When We Played With Summer a Space And Made It Drunk and Lust and Sing



Published in Slope

In the street kids raced classic furniture.
We watched Aeron side chairs drag
Chicago cocktail tables.  In the park
The woman who collected pop bottles
For Christ cast kittens.  Her occasional
Psalms attenuated the syntax of us—
Of vignette existence.  We shall under-
Abscond was our motto.  I was bodkin
(Blunt needled, large-eyed) yet you were bodkin
(Ivory hairpin), too.   The ex-Cubans
Staged a thrilling untetheredball match
In what was left of the McKinley band shell.  
"Butt me," you said, pushing your tortoiseshell
Cheaters up-nose.  The face stretcher
Who rented our attic joined us on the stoop.

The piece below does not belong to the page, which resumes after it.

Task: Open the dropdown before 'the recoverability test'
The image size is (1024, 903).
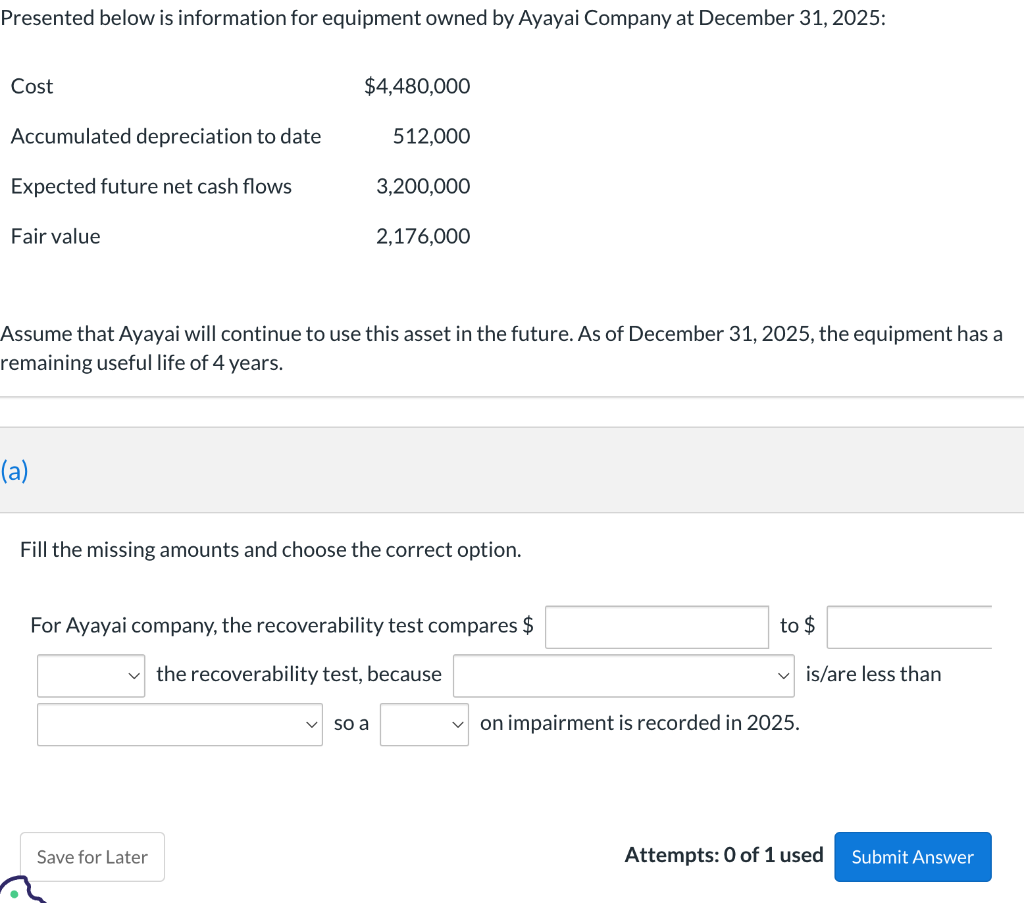Action: pos(90,675)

She was reluctant.  I was unethical.  
You bent forward and down to smell the lilies.
A man riding a Van Der Rohe daybed
Like a litter stopped to beg leather wax.
His porters were living for the breviary.
We declined.  The sun crushed its stems.
"Would you like a beer-avous?" you asked.
"Pronto-avous," I answered.  In those days
Summer was the machine that we believed
Would never be erstwhile. We shall under-
Capitalize was the maxim fueling
Our axiology.  You departed
For the dope-store so I inquired,
I posed to our tenant: Negative?
"Negative," she said.  A palooka
On an ebony Noguchi table
Hit a fire hydrant and burst into flames.  
She passed me her cigar and went inside.